■ **ASSIGNMENT**: Please carry on the passage below about targeting the malaria mosquito's AgGluCl channel, starting right after its last sentence.

■ **GIVEN PASSAGE**:
....

Finally, Meyers tested which tissues the channel was expressed in and located it in nerves, including the thoracic ganglia, controlling the mosquitoes’ movements. Recalling that Ivermectin causes paralysis, he says, ‘Our data suggest that this paralysis may be due to disruption of AgGluCl in the motor neurons controlling the leg and flight muscles’.
Having narrowed down how Ivermectin targets the AgGluCl channel to incapacitate malaria-spreading mosquitoes, Foy and Meyers wondered if they could find an even more effective way of defeating the African malaria mosquitoes by targeting the essential channel using another strategy. Could they make blood meals toxic for the voracious mosquitoes by immunising the animals that they feast upon to produce antibodies targeting the AgGluCl channel? And if so, could such a therapy be used to target other disease-carriers, such as yellow fever mosquitoes and West Nile virus mosquitoes? Meyer admits that the strategy was risky. ‘Antibodies against a single mosquito antigen have never been shown to have mosquitocidal properties before and the majority of previous research had focused on midgut antigens, while we were targeting a neuronal antigen expressed only in tissues found outside of the midgut’, he says.
Injecting rabbits with a tiny portion of the surface of the protein channel, Meyers waited for the animals’ immune systems to kick in and begin producing antibodies tailored to the channel. Then he collected the antibodies, mixed them with fresh blood and fed the tasty mixture to all three mosquito species.
Frustratingly, neither the yellow fever nor West Nile virus mosquitoes reacted to the spiked blood. However, significant numbers of the malaria mosquitoes expired after the blood–antibody cocktail, with the highest antibody doses killing over 90% of the insects within a day. And when Meyers and Gray tested why the yellow fever and western encephalitis mosquitoes had been immune to the antibody snack, they found that the antibodies could not pass across the guts into the haemolymph of the yellow fever or West Nile virus mosquitoes, while the antibodies passed into the haemolymph of the malaria-carrying mosquitoes with ease.

....

■ **EXTRACTED INFORMATION**:
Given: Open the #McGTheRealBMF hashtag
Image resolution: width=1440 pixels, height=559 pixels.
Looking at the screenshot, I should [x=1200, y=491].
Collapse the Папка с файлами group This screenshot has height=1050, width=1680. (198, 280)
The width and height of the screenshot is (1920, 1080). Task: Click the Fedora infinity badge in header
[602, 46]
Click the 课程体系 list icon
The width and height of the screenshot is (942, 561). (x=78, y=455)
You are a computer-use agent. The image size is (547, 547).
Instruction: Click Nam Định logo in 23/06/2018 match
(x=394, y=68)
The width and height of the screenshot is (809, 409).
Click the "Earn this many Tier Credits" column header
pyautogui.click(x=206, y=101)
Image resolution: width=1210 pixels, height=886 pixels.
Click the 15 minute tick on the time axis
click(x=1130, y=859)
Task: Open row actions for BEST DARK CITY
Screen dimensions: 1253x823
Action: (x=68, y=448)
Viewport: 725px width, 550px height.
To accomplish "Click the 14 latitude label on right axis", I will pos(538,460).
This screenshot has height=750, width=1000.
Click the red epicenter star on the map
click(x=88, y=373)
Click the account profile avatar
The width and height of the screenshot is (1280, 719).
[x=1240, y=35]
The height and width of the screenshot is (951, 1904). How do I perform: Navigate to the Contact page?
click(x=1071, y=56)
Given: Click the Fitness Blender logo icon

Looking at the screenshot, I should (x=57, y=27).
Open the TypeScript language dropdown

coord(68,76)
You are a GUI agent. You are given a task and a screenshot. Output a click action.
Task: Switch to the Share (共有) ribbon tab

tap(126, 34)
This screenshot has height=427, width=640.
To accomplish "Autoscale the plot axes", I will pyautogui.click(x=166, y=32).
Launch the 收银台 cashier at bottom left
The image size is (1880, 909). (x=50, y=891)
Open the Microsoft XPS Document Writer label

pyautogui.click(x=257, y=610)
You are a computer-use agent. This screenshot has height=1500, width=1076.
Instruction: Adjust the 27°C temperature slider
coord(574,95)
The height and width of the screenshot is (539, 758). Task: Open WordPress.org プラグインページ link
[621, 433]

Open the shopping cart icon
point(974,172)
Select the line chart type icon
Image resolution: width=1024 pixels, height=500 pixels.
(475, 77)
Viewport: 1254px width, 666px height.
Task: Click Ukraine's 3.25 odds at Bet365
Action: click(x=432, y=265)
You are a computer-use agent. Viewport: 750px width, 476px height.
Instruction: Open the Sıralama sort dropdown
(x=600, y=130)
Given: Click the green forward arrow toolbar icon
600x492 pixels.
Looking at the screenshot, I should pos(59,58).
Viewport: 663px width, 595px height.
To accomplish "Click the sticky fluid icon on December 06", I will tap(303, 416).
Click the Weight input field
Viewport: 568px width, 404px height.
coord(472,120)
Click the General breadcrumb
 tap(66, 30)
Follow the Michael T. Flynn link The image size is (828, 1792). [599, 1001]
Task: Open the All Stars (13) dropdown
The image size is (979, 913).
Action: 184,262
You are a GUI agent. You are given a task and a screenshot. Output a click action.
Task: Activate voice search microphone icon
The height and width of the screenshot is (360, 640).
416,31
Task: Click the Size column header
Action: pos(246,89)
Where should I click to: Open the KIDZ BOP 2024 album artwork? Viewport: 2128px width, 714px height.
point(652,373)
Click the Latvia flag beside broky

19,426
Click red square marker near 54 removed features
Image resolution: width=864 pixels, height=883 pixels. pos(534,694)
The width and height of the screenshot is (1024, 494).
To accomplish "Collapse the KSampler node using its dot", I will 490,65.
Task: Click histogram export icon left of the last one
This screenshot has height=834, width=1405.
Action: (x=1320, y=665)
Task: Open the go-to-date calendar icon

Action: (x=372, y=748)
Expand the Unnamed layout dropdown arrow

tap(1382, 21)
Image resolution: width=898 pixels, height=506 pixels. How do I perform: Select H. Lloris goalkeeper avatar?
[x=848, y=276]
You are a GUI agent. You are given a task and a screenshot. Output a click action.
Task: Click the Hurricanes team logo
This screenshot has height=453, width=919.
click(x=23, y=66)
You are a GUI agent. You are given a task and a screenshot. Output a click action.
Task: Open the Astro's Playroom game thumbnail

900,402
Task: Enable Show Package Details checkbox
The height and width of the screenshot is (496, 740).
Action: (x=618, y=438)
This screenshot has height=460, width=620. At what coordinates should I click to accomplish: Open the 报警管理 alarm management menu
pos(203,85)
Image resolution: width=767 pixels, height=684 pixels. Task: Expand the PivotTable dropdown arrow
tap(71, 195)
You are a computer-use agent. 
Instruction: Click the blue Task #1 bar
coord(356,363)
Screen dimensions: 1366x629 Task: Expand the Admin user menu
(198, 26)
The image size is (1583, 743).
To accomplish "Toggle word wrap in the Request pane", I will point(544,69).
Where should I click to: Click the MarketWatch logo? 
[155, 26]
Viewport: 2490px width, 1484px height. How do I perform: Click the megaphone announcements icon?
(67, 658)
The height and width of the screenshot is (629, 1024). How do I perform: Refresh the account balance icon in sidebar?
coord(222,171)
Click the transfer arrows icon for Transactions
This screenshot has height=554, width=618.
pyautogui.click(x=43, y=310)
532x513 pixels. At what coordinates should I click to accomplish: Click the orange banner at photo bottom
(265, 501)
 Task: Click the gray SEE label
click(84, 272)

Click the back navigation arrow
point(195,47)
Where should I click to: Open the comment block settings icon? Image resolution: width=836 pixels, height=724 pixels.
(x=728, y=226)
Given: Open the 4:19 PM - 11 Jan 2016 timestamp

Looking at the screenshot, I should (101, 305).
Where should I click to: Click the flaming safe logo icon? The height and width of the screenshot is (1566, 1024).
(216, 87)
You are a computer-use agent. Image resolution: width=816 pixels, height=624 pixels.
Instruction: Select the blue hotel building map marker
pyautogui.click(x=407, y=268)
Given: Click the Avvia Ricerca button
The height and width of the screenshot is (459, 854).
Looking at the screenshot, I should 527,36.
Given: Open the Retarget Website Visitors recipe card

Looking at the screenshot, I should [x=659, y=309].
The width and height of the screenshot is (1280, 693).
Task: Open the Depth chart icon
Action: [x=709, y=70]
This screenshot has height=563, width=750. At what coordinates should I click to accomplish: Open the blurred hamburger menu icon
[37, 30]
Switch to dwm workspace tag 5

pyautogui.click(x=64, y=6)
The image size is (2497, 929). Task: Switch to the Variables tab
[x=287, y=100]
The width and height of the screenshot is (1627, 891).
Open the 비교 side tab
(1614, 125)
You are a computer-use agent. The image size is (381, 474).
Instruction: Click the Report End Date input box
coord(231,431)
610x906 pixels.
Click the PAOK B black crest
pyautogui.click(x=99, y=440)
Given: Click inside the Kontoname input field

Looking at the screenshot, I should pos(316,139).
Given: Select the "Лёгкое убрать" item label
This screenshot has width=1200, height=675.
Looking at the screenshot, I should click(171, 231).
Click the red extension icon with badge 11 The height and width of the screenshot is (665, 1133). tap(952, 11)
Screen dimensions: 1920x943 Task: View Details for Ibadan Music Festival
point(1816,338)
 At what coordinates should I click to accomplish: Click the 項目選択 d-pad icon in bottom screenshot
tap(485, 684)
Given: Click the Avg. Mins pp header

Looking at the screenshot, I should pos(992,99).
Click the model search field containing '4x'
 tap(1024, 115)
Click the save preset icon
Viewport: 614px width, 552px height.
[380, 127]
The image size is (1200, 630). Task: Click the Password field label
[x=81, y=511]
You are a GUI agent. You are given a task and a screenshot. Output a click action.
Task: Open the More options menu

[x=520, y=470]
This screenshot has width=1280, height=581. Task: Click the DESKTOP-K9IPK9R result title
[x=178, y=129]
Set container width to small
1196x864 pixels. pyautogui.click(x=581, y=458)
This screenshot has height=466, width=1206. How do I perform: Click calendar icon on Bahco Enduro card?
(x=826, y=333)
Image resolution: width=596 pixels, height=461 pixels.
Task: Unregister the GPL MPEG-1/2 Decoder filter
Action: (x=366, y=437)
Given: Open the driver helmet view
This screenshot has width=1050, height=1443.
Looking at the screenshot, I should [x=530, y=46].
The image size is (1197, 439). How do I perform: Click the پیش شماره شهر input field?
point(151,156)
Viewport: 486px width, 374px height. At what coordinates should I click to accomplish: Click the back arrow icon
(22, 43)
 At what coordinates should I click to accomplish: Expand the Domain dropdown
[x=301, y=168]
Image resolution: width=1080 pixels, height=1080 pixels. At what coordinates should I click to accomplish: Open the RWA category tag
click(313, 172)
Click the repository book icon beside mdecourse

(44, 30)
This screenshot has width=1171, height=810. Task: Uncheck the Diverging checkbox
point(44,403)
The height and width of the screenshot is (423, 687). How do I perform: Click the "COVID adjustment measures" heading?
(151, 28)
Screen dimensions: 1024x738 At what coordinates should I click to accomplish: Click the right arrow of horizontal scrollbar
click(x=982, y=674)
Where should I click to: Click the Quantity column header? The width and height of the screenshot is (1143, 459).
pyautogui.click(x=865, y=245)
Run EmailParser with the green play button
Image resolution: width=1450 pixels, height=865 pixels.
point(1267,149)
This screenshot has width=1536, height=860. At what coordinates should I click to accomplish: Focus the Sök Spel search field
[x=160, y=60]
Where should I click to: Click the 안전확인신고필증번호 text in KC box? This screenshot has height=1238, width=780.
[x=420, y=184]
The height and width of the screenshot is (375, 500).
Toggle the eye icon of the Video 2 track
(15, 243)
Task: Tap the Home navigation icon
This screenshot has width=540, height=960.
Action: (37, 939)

....

■ **RESPONSE AREA**:
Intrigued by the antibodies’ attack mechanism, Meyers fed the insects a blood meal laced with the antibodies and a lethal dose of Ivermectin and monitored their survival. Remarkably, the insects survived much better than insects fed Ivermectin alone. ‘We believe that Ivermectin is still able to bind to AgGluCl, but the antibody keeps the channel from opening, even after Ivermectin binds to it’, he says.
Having shown that antibodies targeted to AgGluCl in blood meals can be effective insecticides, Meyers and Foy are keen to find out if antibody-laced blood meals are equally deadly in real life. ‘The next step… is to immunize cattle against the AgGluCl antigen and directly feed A. gambiae on the immunized cattle in the lab’, explains Meyers. And if the strategy proves successful, Meyers envisages a large-scale cattle immunisation program as part of a combined attack on the parasite. ‘Cattle are a major blood meal source for multiple malaria vectors,’ he says, explaining that any malaria-harbouring mosquito that consumed blood carrying the toxic antibodies during the malaria parasite's incubation period would die, disrupting transmission of the disease and offering hope of a malaria-free future for generations to come.